Dataset records:

# # # #

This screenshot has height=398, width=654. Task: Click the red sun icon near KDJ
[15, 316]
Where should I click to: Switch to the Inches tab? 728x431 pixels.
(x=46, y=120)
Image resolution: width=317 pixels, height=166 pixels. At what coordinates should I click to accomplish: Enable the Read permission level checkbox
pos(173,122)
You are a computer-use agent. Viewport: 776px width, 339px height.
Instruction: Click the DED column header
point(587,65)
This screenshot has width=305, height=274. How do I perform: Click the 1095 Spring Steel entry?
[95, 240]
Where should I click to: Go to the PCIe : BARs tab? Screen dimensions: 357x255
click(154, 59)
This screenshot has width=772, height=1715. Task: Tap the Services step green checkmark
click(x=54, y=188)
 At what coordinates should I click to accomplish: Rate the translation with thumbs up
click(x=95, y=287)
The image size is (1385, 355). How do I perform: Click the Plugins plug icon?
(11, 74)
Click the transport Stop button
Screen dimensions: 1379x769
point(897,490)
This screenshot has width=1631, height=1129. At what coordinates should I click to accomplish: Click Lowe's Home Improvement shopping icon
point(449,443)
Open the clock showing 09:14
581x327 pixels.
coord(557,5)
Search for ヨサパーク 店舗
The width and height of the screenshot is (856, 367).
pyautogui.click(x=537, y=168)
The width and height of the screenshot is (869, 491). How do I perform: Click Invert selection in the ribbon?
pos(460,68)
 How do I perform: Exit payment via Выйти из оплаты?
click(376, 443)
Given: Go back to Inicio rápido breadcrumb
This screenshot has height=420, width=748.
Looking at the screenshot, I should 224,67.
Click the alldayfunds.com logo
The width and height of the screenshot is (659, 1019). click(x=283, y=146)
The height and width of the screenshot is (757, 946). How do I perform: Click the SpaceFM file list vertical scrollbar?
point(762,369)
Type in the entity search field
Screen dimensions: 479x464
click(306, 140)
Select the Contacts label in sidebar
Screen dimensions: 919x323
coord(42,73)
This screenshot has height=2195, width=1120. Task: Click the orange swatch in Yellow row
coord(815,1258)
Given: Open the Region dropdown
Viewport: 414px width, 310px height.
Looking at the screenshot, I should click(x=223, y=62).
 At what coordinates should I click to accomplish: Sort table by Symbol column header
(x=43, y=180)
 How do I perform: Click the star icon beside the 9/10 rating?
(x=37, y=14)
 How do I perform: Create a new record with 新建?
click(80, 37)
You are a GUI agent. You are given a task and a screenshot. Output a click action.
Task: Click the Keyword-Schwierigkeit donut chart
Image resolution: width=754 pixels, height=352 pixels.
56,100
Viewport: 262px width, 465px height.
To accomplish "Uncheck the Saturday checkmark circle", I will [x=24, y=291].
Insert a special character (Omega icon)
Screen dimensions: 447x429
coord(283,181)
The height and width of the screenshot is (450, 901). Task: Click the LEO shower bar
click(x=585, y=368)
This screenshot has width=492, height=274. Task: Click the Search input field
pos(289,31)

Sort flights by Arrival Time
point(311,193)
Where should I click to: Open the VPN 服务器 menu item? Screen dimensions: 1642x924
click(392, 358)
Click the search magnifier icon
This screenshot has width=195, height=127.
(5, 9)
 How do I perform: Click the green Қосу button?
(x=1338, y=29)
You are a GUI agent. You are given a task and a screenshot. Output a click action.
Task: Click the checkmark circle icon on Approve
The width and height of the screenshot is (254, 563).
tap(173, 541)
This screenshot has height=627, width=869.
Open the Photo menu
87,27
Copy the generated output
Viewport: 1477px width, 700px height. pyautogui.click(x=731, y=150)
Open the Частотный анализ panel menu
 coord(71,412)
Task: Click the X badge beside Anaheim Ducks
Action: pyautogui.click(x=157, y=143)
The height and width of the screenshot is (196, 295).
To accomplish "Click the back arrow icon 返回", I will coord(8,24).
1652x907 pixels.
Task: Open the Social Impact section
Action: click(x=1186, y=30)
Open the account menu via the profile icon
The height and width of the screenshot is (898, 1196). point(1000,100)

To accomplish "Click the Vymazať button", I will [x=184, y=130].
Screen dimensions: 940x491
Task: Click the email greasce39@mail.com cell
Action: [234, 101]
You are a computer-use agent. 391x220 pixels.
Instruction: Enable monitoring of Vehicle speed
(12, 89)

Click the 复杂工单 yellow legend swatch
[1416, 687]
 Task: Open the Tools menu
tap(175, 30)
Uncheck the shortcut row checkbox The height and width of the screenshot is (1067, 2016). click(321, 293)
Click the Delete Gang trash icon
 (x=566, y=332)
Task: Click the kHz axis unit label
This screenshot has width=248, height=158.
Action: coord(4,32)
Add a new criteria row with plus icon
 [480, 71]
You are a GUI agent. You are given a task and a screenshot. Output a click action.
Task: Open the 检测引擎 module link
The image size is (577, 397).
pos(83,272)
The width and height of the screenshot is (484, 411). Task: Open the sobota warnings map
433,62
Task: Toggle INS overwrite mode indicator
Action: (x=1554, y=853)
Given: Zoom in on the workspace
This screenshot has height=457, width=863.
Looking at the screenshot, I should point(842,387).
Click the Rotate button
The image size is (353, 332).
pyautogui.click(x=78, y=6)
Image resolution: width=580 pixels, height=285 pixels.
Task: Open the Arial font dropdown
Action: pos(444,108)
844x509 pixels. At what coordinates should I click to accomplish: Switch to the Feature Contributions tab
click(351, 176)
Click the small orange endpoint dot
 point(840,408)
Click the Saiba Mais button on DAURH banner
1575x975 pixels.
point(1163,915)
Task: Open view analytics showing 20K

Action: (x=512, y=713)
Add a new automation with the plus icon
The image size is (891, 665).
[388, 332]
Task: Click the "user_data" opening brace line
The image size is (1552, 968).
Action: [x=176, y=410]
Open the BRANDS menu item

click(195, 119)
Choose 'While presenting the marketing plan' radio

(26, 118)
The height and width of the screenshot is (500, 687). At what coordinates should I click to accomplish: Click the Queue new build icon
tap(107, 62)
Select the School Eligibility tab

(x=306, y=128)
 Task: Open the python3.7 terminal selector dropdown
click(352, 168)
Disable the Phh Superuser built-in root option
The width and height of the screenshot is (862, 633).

# # # #

*Written problem*: Copy the lines from the one containing "Task: Open view analytics showing 20K" through the final line, changing "screenshot" to "screen capture" and leaving everything else as it is.

*Complete answer*:
Task: Open view analytics showing 20K

Action: (x=512, y=713)
Add a new automation with the plus icon
The image size is (891, 665).
[388, 332]
Task: Click the "user_data" opening brace line
The image size is (1552, 968).
Action: [x=176, y=410]
Open the BRANDS menu item

click(195, 119)
Choose 'While presenting the marketing plan' radio

(26, 118)
The height and width of the screen capture is (500, 687). At what coordinates should I click to accomplish: Click the Queue new build icon
tap(107, 62)
Select the School Eligibility tab

(x=306, y=128)
 Task: Open the python3.7 terminal selector dropdown
click(352, 168)
Disable the Phh Superuser built-in root option
The width and height of the screen capture is (862, 633).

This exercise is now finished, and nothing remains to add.